Texas Tech University Health Sciences Center says 2024 breach impacted 813,892 patients

Texas Tech University Health Sciences Center has announced in a data breach notice filed with multiple state Attorney Generals in the US that a major data breach incident in 2024 impacted close to 900,000 individuals.

 

The data breach involved the Interlock ransomware group targeting the medical university’s computer systems between September 17 and September 29, 2024, and exfiltrating vast amounts of data records that contained patients’ protected personal, healthcare and financial information.

 

The breach incident came to light in December 2024 when the university notified the HHS’ Office for Civil Rights that the ransomware incident compromised protected health information of approximately 1,465,000 patients.

 

The security incident affected 650,000 patients under the care of Texas Tech University Health Sciences Center and another 815,000 patients under the care of Texas Tech University Health Sciences Center El Paso.

 

The hackers reportedly targeted computer systems shared by the two medical universities as well as UMC Health System, resulting in the large-scale data breach.

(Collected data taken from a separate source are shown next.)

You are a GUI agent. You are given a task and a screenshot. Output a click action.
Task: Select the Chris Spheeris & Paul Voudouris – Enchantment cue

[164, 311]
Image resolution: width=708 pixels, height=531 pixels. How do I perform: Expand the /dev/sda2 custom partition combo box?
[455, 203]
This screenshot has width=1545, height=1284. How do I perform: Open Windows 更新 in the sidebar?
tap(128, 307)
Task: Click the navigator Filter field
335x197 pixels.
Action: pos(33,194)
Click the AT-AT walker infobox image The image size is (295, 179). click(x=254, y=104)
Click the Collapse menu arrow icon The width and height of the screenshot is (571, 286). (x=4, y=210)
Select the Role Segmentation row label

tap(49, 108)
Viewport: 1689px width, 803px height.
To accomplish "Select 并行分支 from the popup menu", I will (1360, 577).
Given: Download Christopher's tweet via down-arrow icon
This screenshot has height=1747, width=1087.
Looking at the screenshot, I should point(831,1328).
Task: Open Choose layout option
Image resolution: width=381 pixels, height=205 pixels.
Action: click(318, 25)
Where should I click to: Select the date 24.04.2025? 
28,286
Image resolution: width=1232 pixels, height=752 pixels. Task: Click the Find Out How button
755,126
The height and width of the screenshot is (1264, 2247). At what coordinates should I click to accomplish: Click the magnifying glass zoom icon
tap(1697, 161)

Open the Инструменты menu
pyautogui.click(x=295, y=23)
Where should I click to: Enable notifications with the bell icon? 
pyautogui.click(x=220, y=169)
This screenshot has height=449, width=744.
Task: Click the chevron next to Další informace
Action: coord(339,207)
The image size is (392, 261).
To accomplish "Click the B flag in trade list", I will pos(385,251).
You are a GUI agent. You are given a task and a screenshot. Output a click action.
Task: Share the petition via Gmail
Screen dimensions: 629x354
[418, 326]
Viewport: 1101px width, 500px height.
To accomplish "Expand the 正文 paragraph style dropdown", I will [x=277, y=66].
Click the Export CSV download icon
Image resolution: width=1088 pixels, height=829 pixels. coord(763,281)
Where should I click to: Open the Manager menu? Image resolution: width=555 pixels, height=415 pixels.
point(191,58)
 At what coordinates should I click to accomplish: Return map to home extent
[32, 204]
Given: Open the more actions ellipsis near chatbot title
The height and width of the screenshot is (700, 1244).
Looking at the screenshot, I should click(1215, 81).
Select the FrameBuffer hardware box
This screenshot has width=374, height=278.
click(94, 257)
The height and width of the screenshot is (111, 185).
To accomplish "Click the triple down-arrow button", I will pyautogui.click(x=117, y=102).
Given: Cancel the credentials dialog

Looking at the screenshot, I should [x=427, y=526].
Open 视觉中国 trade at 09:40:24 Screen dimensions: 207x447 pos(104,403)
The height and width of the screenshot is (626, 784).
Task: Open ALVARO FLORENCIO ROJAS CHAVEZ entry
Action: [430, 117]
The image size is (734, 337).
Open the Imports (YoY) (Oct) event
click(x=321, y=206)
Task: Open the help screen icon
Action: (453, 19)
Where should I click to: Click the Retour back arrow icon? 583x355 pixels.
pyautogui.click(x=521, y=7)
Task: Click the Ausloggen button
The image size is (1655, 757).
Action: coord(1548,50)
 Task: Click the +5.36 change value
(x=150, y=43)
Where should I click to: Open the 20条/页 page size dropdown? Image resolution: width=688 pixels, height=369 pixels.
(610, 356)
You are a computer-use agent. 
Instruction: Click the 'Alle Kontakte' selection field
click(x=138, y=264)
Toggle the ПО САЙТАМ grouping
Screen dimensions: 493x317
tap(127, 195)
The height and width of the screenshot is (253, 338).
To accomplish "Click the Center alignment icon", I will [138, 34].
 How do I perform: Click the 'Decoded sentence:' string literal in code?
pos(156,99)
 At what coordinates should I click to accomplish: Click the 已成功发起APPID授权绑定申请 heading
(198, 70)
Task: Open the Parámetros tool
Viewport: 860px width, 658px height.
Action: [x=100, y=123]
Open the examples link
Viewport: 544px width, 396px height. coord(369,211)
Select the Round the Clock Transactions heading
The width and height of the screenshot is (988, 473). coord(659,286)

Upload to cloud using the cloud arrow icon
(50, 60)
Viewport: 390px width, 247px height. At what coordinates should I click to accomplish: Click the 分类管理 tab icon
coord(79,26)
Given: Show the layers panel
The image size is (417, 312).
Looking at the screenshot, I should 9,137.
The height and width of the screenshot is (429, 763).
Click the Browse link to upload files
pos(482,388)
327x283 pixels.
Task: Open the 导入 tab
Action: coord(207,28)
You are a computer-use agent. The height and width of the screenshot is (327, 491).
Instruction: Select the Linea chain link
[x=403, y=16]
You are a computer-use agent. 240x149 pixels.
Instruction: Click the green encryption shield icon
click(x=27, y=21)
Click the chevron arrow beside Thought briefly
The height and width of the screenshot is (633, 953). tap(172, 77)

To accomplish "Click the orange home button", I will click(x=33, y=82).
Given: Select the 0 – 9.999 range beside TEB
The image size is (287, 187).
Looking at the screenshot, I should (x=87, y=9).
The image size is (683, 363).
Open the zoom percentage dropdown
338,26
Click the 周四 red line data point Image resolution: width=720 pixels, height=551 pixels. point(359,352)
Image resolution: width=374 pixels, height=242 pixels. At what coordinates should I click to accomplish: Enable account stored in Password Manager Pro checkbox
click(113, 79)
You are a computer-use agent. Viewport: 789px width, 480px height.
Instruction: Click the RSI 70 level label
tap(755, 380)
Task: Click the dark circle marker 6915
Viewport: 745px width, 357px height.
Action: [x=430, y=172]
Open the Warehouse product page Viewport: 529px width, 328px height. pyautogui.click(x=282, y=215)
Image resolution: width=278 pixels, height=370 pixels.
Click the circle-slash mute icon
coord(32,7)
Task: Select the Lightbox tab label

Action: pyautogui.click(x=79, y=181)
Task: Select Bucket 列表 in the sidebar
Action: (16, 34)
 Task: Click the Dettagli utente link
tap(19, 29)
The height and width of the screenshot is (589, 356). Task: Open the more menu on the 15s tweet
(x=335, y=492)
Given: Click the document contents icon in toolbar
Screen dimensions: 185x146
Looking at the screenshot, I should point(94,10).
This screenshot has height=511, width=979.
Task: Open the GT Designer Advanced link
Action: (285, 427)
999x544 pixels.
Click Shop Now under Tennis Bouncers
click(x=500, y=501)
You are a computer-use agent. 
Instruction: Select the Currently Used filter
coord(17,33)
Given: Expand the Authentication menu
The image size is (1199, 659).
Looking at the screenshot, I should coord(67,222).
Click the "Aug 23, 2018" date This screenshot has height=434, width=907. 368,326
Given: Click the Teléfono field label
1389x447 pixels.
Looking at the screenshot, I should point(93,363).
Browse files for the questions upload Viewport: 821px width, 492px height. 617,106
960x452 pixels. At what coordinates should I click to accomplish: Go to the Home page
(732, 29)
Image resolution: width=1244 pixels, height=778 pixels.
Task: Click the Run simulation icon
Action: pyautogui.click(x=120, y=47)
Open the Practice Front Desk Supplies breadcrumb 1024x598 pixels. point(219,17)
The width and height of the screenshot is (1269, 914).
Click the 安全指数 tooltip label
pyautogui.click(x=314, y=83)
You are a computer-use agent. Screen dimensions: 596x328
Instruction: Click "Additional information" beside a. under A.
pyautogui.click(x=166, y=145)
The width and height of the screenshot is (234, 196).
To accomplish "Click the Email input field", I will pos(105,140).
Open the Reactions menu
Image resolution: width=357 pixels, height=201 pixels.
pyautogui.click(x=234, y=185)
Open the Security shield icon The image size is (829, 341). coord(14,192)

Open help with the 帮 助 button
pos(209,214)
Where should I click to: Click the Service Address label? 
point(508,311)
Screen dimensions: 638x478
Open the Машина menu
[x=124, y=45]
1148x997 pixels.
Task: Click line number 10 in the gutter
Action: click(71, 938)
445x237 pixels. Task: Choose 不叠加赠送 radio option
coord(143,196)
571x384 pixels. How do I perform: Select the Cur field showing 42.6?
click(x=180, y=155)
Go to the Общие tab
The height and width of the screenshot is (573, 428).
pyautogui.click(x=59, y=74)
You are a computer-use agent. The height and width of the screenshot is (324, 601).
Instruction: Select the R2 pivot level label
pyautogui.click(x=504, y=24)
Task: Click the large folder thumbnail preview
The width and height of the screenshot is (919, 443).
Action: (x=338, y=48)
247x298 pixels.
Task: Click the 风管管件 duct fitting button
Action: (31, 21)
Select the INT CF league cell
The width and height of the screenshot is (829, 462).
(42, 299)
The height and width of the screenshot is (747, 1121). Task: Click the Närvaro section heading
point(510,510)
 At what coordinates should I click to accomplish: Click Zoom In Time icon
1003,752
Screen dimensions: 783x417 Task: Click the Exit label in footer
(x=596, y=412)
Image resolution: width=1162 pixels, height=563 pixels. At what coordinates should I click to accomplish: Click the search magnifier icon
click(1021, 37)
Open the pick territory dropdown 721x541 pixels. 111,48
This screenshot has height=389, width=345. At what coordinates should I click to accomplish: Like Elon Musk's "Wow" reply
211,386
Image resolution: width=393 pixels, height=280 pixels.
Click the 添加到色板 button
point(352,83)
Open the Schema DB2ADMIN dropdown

Texas Tech University Health Sciences Center El Paso was raised in 1969 as a branch campus of TTUHSC but separated in 2013 as a standalone public medical school.

 

Texas Tech University Health Sciences Center, which serves more than 100 counties in the western portion of Texas, recently announced in a breach incident notification with the California Attorney General that the 2024 cyber security incident impacted 813,892 patients, up from 650,000 reported earlier.

 

The medical university said in recently-issued letters to affected patients that its investigation into the cyber security incident had concluded recently and it was able to determine the nature of data records that were compromised during the ransomware attack.

 

The compromised records included patients’ names, dates of birth, addresses, Social Security numbers, driver’s licence numbers, government-issued identification numbers, bank account information, health insurance information and medical information such as medical record numbers, diagnosis, billing data and treatment information.

 

"The confidentiality, privacy, and security of information in our care is among our highest priorities. We are reviewing existing security policies and procedures as part of the investigation and are implementing additional safeguards to enhance system protection and monitoring," the university said.

 

Texas Tech University Health Sciences Center is providing complimentary credit monitoring and identity restoration assistance services through IDX to all affected patients for up to 24 months and is advising them to stay alert against fraudulent activities involving their data.

 

"We encourage you to remain vigilant against incidents of identity theft and fraud, to review account statements and monitor your credit reports, as well as health care and health insurance billing statements, for suspicious activity and to detect errors," it said.